Les médias russes ne disent rien ni sur les victimes des bombardements, ni sur les déplacements forcés de populations qui résultent des actions militaires russes en Syrie,. Aussi, le public russe n’a-t-il pas de connaissances suffisantes pour juger qui nous soutenons en Syrie et la manière dont nous le faisons, combien la guerre nous coûte et combien de souffrances nous infligeons aux civils, c’est-à-dire ceux qui n’ont jamais pris les armes.

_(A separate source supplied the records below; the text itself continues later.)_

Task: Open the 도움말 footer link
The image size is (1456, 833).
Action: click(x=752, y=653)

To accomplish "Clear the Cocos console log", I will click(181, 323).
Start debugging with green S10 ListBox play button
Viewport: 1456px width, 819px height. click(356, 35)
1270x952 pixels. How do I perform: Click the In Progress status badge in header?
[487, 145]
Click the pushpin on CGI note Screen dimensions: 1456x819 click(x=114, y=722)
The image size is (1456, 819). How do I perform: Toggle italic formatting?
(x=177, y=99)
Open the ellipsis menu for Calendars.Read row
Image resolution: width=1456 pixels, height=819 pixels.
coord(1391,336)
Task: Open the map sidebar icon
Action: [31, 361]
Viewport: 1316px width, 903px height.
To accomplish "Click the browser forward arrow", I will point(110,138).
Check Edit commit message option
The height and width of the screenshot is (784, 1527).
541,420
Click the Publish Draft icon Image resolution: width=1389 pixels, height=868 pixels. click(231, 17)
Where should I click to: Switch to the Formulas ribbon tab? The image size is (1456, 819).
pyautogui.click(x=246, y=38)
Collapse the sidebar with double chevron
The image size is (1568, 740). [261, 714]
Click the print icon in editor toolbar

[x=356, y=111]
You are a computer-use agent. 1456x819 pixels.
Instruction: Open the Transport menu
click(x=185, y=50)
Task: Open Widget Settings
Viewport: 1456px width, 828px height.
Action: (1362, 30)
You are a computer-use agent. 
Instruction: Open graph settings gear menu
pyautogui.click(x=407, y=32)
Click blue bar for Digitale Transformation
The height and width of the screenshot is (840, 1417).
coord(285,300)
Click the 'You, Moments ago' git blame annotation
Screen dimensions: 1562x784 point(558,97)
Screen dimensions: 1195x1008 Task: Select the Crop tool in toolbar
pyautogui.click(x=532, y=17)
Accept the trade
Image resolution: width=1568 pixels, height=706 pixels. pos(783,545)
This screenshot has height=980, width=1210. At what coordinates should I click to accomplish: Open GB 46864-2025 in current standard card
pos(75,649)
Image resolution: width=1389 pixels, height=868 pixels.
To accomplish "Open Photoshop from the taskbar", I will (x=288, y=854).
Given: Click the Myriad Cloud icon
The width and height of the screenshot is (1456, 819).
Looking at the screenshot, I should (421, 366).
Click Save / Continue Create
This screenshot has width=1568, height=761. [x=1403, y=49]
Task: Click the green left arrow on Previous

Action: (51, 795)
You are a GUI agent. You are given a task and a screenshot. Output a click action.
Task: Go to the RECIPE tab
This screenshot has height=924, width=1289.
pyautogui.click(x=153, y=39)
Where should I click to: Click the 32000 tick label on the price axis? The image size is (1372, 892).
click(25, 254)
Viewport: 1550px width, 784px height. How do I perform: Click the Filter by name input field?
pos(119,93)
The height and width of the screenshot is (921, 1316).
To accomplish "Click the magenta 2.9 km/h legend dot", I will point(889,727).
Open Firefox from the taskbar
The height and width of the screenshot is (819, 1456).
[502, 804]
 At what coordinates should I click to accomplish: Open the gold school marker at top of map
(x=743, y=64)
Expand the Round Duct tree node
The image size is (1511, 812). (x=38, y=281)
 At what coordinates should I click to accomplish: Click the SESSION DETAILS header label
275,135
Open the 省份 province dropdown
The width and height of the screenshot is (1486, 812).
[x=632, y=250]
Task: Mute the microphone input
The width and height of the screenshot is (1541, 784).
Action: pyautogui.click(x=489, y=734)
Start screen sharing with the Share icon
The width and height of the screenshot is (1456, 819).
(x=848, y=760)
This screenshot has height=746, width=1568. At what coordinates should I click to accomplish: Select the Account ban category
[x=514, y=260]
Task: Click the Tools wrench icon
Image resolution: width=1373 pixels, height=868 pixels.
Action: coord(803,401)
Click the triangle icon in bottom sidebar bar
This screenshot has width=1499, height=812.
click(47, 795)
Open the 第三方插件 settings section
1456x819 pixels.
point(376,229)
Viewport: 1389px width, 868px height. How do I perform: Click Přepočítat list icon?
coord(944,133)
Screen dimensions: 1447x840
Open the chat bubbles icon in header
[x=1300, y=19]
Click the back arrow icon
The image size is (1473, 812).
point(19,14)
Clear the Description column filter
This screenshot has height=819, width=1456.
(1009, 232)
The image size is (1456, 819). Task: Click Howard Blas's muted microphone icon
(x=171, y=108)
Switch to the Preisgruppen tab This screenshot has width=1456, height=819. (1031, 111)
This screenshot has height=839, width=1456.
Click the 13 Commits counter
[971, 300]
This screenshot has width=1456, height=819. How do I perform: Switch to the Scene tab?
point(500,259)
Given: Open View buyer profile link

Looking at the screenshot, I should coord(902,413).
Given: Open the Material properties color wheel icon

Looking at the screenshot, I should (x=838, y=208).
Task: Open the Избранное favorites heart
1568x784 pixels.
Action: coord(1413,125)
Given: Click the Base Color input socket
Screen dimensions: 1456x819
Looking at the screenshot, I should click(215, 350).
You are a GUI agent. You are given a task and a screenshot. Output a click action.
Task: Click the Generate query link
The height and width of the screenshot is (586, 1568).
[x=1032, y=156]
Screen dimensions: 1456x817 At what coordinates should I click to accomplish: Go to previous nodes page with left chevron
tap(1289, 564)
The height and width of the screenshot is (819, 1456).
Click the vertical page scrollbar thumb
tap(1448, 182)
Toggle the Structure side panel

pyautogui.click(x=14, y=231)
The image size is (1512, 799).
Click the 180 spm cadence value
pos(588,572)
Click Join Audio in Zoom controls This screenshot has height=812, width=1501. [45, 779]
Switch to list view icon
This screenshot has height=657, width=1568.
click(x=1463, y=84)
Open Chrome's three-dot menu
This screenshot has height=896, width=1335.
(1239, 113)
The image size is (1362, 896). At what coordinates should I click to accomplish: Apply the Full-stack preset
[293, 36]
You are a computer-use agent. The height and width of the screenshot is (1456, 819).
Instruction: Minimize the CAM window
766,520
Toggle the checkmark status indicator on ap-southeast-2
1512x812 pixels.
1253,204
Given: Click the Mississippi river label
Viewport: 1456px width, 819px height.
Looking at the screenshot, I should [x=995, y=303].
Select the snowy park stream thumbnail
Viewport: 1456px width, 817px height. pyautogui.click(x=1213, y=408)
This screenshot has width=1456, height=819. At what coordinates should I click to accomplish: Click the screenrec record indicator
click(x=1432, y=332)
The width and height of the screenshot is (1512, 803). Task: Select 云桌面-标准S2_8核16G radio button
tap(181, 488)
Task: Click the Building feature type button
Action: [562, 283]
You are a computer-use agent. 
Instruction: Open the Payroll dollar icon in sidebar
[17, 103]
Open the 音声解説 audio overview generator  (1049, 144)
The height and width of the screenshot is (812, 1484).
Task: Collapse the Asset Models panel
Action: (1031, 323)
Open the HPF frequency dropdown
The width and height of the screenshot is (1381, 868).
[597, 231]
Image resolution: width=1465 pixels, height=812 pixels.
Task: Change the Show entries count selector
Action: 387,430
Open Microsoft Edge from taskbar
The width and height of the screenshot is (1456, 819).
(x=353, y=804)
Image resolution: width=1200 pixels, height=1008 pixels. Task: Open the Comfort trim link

Avec Memorial, trois autres organisations russes – le Comité d’assistance civique, les Mères de soldats de Saint-Pétersbourg et le Mouvement de la jeunesse pour les droits humains – ont mené ce travail d’enquête sans précédent. Elles n’ont pas été autorisés à se rendre en Syrie mais ont pu interroger des témoins au Liban, en Turquie, en Jordanie, en Allemagne, aux Pays-Bas, en Belgique et en Russie. À partir également de la documentation disponible, le rapport établit que "les frappes, qu’elles soient indiscriminées ou précises, ont une évidente tendance à viser des cibles qui ne sont pas militaires. La plupart de nos témoins insistent même sur le fait que, dans la plupart des attaques, ce sont des zones d’habitations loin d’objectifs militaires qui étaient visés."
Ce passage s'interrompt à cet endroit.